Wednesday 25 April 2018

Former supermarket worker who injured herself in cold room awarded €105k damages

Dunnes Stores (Stock image)
Dunnes Stores (Stock image)

Tim Healy

A former part-time supermarket worker who injured herself when she fell while operating a pallet truck to move stock has had a €105,000 award over the accident upheld by the Court of Appeal (CoA).

Pamela Phoenix (37), now living in Canada, and formerly of McDonnell Drive, Athy, Co Kildare, sued Dunnes Stores over the accident on September 18, 2006. She was trying to manoeuvre the pallet truck backwards in a cold room when she slipped and fell heavily on her bottom and back. 

The High Court, in 2016, awarded her €105,929 after that court accepted that as a result of the accident she suffered chronic back pain and depressive symptomatology such that by October 2007 she had put on a lot of weight. The judge also found her to be a credible witness who did not exaggerate her injuries.

Dunnes appealed arguing the award was excessive and disproportionate.

On behalf of a three-judge CoA, Mr Justice Gerard Hogan upheld the award saying while it was probably in the upper range of what is appropriate, given the role of an appeallate court in other case law, the CoA cannot interfere.

Mr Justice Hogan said Ms Phoenix, immediately following the accident, was taken by ambulance to St Lukes Hospital in Kilkenny where x-rays did not show any bone damage and she was later discharged with some pain relieving medication.

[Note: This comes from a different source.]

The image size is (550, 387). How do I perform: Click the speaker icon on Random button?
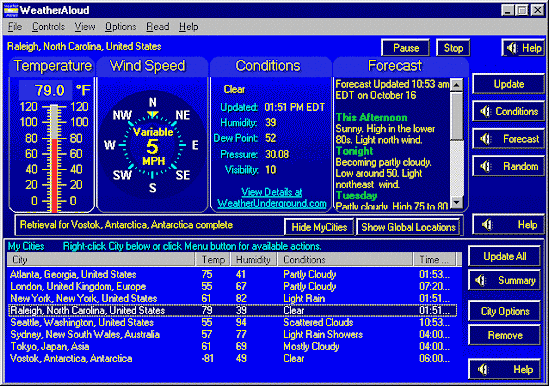[x=485, y=166]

She was on crutches in the immediate days after the accident.

She was unable to cope with the same store work she had been doing in Dunnes and got another job as a sales assistant in Elverys but there was also unable to cope with the continuing pain in her back and ultimately lost that job in January 2007.

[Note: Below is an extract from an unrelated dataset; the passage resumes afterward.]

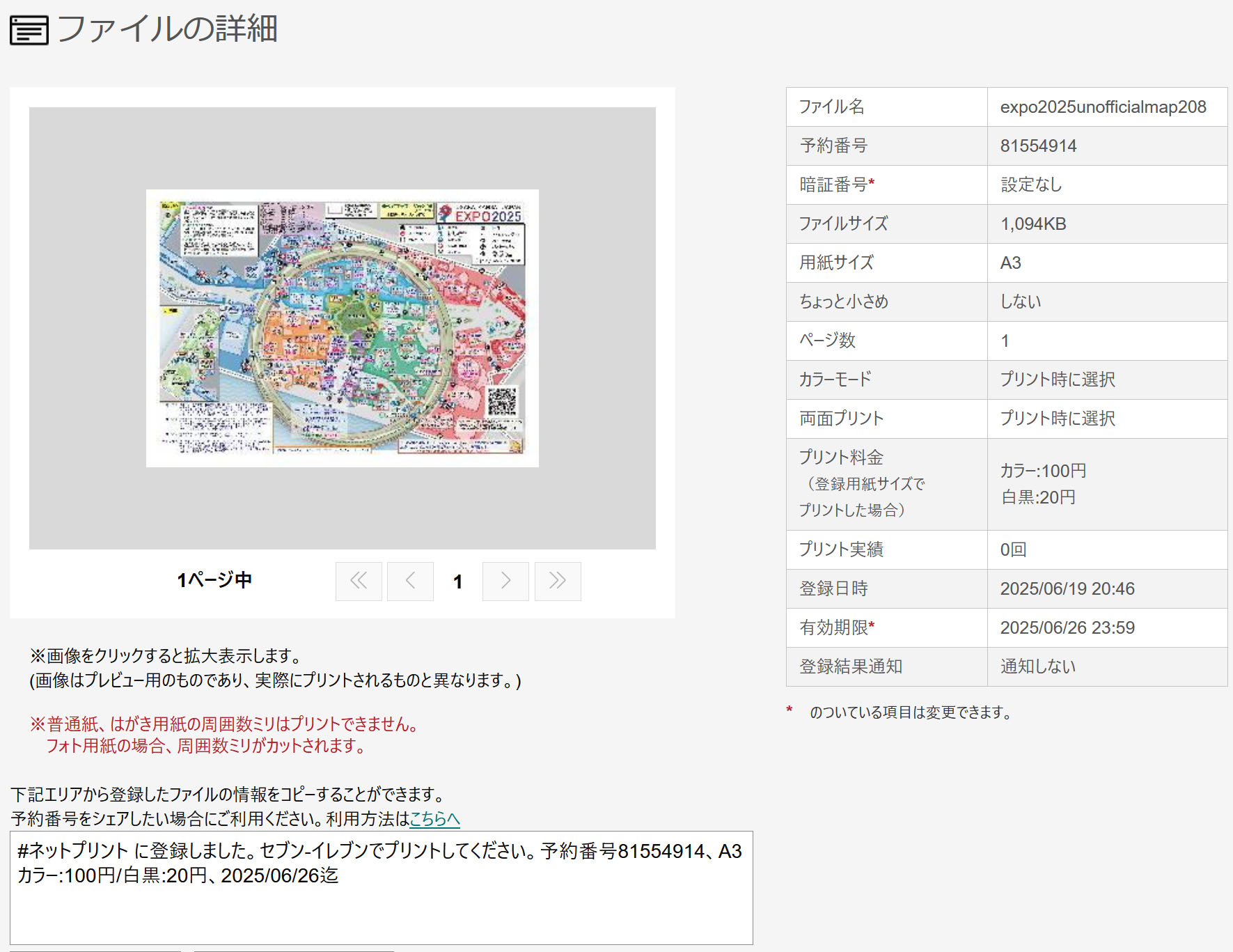Viewport: 1233px width, 952px height.
Task: Open the こちらへ usage instructions link
Action: (x=434, y=819)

She had been a student who found herself unable to work and had "ongoing struggles" with her education at Maynooth University where she ultimately obtained a Diploma in Drama and Theatre Studies.   She had hoped to go to do a masters in UCD but endured pain, lack of mobility and felt unable to cope with the requirements and physical demands of a full time course.

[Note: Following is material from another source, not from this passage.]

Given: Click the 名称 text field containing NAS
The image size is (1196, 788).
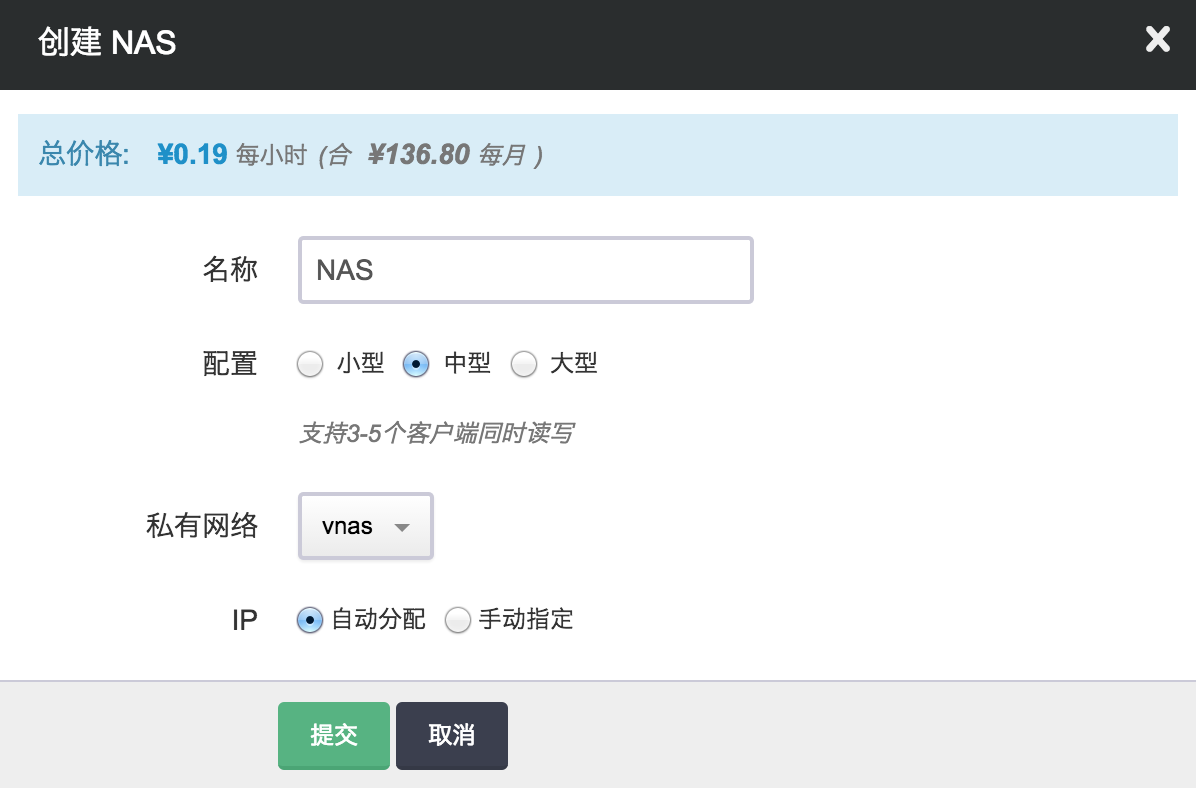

It was accepted, Mr Justice Hogan said, the accident significantly exacerbated an underlying depressive condition leaving her "significantly more psychologically vulnerable and more susceptible to emotional upheaval and depression on an ongoing basis".

In 2008, she found work in the UK, became pregnant, and suffered a miscarriage after three months. Her psychiatrist said this "tipped her over the edge" and considerably exacerbated this depressive illness.

In 2013, she emigrated to Canada where she obtained work in a retail outlet and settled in Edmonton where she also married in 2015 and in 2016 gave birth to a baby boy. "While life seems better and more promising for Ms Phoenix, she is still affected by the accident", Mr Justice Hogan said.

While the injury in this case was a routine, unexceptional, soft tissue injury, it was not so in a number of respects including her ongoing back pain for over a decade, that she became depressed as a result and that it significantly impacted on her quality of life, the judge said.

He did not find it necessary to resolve an argument from Finbarr Fox SC, for Dunnes, that the onset of more acute depression in the wake of the tragic miscarriage broke the chain of causation.  Even if this was resolved in Dunnes' favour, the award could still be upheld, he said.